## Stated exercise A
Summarize the spring cleaning recycling introduction in two sentences.

You’ve done (or are doing) the hard work of deciding what no longer fits your space. Maybe you even used different options to donate or sell those items. But what about the things that don’t fit either of those categories? Are they destined for the landfill? What about those items that can be used creatively or recycled? Likewise, what about the items that you know need to be disposed of, but you aren’t sure how to handle?  Clients tell us that they want to get rid of stuff properly, but don’t always know how or where to go for help. For that reason, this month we’re focusing on tips and ideas to help you rightsize and repurpose in a responsible and informed way. In addition, we have included The Big Rocks Organizing Recycling Guide that goes beyond the curbside bin. So, let’s put the “spring” in “spring cleaning” and jump into these tips to help you recycle and remove items more consciously!

## Data section
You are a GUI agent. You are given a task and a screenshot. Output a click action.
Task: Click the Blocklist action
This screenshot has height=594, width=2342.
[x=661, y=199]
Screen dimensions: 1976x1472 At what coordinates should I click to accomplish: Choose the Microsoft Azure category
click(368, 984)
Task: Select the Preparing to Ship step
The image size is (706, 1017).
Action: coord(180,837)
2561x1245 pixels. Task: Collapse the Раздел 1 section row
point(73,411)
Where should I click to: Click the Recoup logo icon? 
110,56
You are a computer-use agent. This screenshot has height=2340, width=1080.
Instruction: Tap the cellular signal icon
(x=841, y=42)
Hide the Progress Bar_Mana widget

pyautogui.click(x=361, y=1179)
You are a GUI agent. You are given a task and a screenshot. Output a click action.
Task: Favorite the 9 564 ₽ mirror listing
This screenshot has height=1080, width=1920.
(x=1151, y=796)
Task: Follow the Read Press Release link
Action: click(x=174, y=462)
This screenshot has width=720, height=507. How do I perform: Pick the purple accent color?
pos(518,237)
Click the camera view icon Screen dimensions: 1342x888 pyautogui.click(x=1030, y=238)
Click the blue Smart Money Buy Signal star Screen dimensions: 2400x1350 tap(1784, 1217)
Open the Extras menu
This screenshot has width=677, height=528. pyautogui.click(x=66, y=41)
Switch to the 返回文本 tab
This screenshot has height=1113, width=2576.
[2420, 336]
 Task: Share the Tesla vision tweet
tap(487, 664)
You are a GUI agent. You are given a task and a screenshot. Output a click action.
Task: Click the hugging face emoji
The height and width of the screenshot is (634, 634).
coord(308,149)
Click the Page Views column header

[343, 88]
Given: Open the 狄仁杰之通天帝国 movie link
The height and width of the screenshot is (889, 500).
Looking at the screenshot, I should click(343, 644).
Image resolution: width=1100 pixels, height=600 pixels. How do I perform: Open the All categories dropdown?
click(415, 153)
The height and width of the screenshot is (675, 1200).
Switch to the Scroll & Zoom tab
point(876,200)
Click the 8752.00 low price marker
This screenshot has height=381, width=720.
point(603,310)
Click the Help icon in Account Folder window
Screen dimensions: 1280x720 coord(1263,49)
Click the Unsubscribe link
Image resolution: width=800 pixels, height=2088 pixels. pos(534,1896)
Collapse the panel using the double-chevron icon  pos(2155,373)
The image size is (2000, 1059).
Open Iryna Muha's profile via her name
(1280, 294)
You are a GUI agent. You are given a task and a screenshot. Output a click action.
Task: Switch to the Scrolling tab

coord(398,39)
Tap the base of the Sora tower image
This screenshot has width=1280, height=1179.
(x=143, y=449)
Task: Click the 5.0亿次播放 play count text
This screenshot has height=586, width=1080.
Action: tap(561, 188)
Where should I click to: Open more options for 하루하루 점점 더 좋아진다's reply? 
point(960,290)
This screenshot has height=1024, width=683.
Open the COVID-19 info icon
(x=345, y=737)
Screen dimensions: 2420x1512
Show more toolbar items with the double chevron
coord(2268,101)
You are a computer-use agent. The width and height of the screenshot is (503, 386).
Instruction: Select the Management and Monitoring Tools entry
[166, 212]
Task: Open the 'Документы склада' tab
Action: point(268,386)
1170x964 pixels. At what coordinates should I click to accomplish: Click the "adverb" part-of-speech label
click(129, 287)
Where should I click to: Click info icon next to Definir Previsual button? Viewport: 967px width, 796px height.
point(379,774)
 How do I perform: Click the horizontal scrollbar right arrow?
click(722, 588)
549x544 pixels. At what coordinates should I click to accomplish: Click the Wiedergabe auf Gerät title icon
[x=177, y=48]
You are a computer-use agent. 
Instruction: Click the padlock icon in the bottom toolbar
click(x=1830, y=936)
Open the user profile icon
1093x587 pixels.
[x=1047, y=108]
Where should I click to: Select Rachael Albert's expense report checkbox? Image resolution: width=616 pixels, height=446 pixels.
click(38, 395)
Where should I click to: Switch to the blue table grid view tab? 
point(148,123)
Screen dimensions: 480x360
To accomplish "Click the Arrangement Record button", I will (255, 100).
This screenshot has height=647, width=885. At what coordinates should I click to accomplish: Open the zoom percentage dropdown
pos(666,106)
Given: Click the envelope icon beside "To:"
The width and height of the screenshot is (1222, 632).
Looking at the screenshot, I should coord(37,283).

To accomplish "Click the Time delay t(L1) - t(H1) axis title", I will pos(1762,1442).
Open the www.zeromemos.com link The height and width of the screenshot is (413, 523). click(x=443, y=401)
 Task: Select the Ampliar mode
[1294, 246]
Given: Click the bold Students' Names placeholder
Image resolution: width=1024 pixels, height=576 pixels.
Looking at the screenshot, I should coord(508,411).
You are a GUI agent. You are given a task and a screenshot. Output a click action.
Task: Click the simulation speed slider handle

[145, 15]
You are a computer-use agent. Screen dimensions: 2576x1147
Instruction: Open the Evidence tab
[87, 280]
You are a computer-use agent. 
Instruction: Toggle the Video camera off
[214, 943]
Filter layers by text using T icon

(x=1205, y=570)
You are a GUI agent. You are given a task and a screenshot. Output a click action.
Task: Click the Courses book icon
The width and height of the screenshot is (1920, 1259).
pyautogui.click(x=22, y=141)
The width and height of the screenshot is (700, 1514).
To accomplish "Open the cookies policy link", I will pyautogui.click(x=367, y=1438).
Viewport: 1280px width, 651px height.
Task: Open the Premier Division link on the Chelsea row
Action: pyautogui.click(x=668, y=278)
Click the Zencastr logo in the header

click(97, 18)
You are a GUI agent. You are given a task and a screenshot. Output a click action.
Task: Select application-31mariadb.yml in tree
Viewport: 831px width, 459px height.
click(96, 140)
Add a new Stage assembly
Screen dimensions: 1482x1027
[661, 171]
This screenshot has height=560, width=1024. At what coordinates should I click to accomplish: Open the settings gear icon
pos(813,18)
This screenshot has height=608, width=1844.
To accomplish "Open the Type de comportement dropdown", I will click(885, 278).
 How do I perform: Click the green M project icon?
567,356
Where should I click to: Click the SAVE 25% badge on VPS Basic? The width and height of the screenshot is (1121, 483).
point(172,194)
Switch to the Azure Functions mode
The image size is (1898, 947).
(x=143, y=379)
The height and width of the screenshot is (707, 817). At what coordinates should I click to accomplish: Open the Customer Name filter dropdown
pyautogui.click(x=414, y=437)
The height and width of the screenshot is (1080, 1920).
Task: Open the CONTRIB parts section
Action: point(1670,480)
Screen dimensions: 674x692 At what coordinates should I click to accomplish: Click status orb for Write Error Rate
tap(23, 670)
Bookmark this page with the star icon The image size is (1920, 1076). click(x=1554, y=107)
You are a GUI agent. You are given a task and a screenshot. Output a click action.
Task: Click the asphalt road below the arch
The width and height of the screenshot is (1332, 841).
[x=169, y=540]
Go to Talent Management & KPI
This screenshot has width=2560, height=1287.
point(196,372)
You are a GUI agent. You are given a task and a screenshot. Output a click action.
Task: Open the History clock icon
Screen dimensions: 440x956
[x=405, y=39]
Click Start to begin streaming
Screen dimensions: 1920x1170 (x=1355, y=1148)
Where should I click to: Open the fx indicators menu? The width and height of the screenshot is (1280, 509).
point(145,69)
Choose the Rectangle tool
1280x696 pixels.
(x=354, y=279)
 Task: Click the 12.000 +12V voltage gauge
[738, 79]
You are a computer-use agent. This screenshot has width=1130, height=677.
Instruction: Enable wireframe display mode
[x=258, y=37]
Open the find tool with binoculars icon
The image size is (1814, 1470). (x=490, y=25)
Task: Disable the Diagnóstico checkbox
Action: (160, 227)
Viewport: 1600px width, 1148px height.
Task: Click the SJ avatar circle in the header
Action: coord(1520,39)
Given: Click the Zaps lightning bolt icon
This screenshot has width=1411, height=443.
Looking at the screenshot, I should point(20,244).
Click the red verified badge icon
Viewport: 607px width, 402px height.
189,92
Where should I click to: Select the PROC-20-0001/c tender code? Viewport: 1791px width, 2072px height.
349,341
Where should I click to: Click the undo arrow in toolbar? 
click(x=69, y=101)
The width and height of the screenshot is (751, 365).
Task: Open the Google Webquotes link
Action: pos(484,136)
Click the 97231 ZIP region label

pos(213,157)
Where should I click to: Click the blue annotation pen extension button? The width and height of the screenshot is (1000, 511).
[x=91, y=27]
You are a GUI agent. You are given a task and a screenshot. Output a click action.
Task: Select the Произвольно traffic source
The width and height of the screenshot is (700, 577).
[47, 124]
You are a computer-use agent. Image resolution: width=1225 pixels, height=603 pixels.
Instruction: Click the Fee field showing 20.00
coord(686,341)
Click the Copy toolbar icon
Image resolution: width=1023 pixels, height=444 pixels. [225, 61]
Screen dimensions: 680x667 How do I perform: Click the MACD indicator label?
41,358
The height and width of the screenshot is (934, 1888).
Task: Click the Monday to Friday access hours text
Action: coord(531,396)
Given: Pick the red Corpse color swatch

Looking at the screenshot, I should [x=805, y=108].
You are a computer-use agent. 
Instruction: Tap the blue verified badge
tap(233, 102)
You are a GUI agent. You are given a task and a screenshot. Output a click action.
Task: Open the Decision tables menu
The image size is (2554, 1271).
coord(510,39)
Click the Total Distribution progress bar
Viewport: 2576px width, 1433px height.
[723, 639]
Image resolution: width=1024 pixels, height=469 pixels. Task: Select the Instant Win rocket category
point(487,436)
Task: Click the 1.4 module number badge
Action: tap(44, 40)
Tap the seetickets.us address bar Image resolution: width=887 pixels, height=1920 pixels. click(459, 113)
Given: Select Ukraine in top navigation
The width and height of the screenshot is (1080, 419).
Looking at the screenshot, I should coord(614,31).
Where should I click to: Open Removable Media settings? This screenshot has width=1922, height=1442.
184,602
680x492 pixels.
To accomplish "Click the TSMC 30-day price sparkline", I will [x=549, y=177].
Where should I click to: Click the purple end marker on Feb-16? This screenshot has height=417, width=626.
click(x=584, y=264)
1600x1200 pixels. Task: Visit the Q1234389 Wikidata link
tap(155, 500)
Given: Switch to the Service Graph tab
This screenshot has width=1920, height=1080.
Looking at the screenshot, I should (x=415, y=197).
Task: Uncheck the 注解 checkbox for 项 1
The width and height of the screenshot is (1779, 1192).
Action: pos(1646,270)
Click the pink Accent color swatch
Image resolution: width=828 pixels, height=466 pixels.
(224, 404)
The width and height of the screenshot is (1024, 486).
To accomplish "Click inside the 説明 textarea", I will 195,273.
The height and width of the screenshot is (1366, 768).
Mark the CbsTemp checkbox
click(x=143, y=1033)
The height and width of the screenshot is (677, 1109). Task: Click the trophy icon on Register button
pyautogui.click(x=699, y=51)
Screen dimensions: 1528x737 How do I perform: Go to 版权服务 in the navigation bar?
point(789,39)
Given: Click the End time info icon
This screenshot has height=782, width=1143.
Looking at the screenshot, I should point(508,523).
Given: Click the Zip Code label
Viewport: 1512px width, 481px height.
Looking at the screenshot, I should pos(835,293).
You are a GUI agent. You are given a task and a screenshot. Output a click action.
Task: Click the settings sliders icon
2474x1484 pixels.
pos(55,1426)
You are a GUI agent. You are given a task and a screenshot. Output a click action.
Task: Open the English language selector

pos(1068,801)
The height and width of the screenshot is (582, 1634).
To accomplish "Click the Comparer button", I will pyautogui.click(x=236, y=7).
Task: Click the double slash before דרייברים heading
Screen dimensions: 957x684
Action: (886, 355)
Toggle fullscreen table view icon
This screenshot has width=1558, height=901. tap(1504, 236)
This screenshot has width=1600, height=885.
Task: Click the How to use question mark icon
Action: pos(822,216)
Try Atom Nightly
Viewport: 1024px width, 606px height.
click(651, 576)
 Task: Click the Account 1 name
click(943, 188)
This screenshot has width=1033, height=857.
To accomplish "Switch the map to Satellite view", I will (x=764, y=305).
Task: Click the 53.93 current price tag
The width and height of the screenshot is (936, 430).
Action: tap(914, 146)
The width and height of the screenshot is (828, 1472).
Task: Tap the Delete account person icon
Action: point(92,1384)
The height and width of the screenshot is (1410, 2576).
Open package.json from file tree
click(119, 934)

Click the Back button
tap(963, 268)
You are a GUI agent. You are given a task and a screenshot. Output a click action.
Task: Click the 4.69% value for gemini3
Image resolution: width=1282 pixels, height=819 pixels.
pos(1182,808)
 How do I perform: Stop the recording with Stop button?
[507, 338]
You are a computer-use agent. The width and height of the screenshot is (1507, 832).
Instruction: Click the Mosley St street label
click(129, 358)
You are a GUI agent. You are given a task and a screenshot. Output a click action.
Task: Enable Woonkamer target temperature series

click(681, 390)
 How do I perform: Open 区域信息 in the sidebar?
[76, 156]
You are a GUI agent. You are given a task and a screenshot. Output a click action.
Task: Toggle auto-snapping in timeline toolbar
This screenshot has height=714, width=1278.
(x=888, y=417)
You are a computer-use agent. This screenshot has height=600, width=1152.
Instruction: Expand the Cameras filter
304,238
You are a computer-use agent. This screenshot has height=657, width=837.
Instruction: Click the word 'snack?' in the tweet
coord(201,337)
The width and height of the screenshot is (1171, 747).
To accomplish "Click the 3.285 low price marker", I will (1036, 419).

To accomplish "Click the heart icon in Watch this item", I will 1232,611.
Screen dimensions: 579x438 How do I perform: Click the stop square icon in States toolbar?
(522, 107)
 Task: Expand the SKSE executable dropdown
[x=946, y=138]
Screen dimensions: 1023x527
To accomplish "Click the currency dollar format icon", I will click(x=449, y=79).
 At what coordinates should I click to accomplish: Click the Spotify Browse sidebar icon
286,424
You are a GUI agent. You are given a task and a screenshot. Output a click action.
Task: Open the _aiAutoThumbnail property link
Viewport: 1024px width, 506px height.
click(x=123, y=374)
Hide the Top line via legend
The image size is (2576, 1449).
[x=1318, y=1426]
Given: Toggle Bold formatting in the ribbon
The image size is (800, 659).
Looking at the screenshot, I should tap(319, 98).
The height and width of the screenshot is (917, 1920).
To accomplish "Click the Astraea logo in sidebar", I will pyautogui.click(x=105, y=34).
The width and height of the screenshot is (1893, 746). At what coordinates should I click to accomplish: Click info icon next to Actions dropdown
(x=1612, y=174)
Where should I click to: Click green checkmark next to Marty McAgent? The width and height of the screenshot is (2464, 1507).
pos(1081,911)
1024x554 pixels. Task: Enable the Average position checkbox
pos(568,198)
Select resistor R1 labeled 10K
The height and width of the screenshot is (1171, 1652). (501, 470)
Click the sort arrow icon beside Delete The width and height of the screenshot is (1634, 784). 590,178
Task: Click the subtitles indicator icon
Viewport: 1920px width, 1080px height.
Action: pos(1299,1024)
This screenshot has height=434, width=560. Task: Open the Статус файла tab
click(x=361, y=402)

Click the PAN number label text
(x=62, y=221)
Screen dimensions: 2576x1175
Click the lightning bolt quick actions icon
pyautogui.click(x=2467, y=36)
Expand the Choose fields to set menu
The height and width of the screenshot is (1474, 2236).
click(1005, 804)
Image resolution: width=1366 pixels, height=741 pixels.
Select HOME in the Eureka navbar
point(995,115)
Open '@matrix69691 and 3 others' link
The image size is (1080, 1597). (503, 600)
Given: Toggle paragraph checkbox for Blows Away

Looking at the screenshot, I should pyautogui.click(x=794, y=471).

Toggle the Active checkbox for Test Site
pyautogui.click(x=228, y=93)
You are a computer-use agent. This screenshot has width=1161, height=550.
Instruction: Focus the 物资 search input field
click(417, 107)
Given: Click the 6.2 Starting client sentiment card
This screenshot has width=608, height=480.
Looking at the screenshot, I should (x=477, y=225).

## Stated exercise B
From the listing, copy word for word the lines starting with the line that contains "Add a new Stage assembly" and going on through the line that contains "(x=143, y=379)", both included.

## Finished answer A
Once people have decided what no longer fits their space, they often want to get rid of the leftover items properly but don't know how or where to go for help. This month's tips focus on rightsizing and repurposing responsibly, and they come with The Big Rocks Organizing Recycling Guide, which goes beyond the curbside bin.

## Finished answer B
Add a new Stage assembly
Screen dimensions: 1482x1027
[661, 171]
This screenshot has height=560, width=1024. At what coordinates should I click to accomplish: Open the settings gear icon
pos(813,18)
This screenshot has height=608, width=1844.
To accomplish "Open the Type de comportement dropdown", I will click(885, 278).
 How do I perform: Click the green M project icon?
567,356
Where should I click to: Click the SAVE 25% badge on VPS Basic? The width and height of the screenshot is (1121, 483).
point(172,194)
Switch to the Azure Functions mode
The image size is (1898, 947).
(x=143, y=379)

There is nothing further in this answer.